Quinoa is one of those super foods that is worth the hype and the cost. The nutty flavour, fluffy texture and versatile nature of the quinoa makes it a very attractive ingredient for cooking and a delicious one. Add to that its reputation as a complete protein with all nine essential amino acids in addition to antioxidants, fibre and lots of minerals and vitamins.
An ideal recipe for entertaining that appeals to children and adults alike, these quinoa patties can be prepared in advance and frozen. You just need to thaw for 20 minutes, then shallow-fry. The feta and cottage cheese used in this recipe are rich in calcium and are lower in fat and calories, making it a healthier choice. The quinoa and sprouted beans provide protein, energy and several vitamins and minerals, with added nutrients from vegetables.
You’ll love this recipe when you see the faces of the little diners lit up with joy at the first bite. After all, the joy of cooking is realized only when the diners enjoy your creation.
Other interesting quinoa recipes – https://gohealthyeverafter.com/2018/11/20/3-bean-spicy-quinoa/
- 1/2 cup quinoa
- 1/4 cup sprouted moong beans
- 2 cups water
- 1/4 cup sunflower oil
- 1 small onion
- 1 tomato
- 1 tsp ginger paste
- 1 tsp garlic paste
- 1 tsp chili powder
- 1 1/2 tsp salt
- 1 small carrot, grated
- 1/4 cup frozen green peas
- 1/4 cup oats
- 1 egg, beaten
- 1 tablespoon crumbled feta cheese
- 1 tablespoon crumbled cottage cheese
- 2 tablespoons chopped cilantro
Wash and drain the quinoa and moong beans. Boil water in a deep pan and add the quinoa and the beans. Cook for about 15 to 20 minutes until all the water is absorbed and the quinoa and beans are well cooked, almost mushy.

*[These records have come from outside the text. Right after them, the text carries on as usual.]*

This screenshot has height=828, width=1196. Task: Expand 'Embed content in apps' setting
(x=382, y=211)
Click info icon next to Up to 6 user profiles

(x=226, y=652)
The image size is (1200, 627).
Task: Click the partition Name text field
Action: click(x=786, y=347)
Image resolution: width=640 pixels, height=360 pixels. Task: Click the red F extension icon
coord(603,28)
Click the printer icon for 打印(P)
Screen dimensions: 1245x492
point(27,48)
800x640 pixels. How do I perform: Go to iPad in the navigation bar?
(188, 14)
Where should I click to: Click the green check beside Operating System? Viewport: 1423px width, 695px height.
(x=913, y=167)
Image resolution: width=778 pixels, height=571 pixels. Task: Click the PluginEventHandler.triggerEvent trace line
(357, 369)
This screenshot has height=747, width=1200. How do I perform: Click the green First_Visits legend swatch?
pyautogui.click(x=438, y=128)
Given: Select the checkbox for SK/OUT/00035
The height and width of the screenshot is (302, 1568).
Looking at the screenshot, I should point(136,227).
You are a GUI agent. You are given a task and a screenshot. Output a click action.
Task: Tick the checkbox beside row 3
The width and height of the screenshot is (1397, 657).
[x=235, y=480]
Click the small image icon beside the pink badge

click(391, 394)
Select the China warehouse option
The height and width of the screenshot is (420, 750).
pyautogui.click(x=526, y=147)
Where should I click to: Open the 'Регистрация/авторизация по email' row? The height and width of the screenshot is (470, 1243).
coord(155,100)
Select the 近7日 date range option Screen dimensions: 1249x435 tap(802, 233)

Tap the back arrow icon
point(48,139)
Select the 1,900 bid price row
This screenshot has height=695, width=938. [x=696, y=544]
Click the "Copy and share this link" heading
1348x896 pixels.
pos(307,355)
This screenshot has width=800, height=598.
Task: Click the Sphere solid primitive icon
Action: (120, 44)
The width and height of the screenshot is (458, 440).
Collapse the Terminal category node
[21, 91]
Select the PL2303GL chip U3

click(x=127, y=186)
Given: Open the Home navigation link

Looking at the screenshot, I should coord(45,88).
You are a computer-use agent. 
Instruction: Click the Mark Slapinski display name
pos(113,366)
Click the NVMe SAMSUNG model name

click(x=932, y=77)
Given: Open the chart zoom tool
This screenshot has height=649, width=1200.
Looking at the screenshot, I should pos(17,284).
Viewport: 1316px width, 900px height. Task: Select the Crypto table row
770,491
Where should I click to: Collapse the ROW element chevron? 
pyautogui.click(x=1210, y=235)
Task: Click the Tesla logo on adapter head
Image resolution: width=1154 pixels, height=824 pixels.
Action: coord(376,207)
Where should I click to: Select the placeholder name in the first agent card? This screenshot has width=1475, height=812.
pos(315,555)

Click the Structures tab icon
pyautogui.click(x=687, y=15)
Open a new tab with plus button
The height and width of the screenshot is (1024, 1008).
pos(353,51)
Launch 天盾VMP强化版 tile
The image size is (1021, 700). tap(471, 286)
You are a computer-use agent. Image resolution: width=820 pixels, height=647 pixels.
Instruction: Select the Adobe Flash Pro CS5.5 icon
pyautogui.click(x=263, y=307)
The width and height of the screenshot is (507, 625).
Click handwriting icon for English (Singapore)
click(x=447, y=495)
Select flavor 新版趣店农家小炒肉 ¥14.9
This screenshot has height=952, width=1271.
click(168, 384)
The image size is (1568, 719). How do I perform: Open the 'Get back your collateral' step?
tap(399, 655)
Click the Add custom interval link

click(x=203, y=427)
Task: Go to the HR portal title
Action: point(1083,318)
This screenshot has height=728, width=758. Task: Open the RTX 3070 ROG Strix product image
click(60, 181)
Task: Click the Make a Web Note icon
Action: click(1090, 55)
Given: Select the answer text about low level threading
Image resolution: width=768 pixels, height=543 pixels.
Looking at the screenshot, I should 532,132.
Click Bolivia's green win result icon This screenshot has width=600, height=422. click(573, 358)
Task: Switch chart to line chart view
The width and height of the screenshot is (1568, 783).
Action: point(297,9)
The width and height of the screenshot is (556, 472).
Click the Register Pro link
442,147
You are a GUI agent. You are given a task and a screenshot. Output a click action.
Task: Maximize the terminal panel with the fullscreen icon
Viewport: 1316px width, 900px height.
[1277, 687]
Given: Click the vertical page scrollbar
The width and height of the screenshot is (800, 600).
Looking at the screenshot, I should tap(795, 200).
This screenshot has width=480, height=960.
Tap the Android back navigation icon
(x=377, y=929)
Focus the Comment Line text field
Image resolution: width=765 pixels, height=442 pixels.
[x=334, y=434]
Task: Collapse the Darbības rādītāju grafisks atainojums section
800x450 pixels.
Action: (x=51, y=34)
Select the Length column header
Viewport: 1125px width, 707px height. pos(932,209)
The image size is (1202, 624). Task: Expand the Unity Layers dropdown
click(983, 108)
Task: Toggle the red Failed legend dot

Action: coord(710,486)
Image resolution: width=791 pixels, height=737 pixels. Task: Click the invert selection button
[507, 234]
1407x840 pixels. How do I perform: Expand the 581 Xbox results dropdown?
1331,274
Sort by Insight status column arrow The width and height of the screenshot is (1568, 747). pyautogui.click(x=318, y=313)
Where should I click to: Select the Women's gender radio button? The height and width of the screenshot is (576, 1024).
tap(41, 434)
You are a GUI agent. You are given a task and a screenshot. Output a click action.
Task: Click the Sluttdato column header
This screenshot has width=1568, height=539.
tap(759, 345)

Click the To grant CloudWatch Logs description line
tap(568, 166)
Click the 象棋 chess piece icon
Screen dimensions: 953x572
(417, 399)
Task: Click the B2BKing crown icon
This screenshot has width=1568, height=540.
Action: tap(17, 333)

Boil the green peas in water for 10 minutes, drain and coarsely mash with the back of a spoon.
Heat 2 teaspoons of oil in a saute pan and fry the onions until transparent. Add the ginger and garlic pastes, saute for 5 minutes and add tomatoes, salt and chili powder. Saute until the tomatoes are cooked and mashed. Add the carrots and peas, saute for 5 more minutes and remove from heat.
After the mixture cools down, add the quinoa and beans, egg, cheese and cilantro. Mix well.
Heat the remaining oil in a frying pan. Divide the mixture into 15 lime-sized balls, flatten them into patties and shallow fry in batches.
- Here I’ve used feta cheese cubes in herb-flavoured oil. Plain ones can also be used.
- The quinoa patties pair well with a coconut-walnut sauce:
Recipe for coconut walnut sauce
- 1/2 cup grated coconut meat
- 10 baked walnuts
- 1/4 cup water
- 1 teaspoon chopped ginger
- 1 teaspoon peppercorns
- salt to taste
Blend all ingredients using a blender into a smooth paste. Drizzle on to the quinoa patties and enjoy!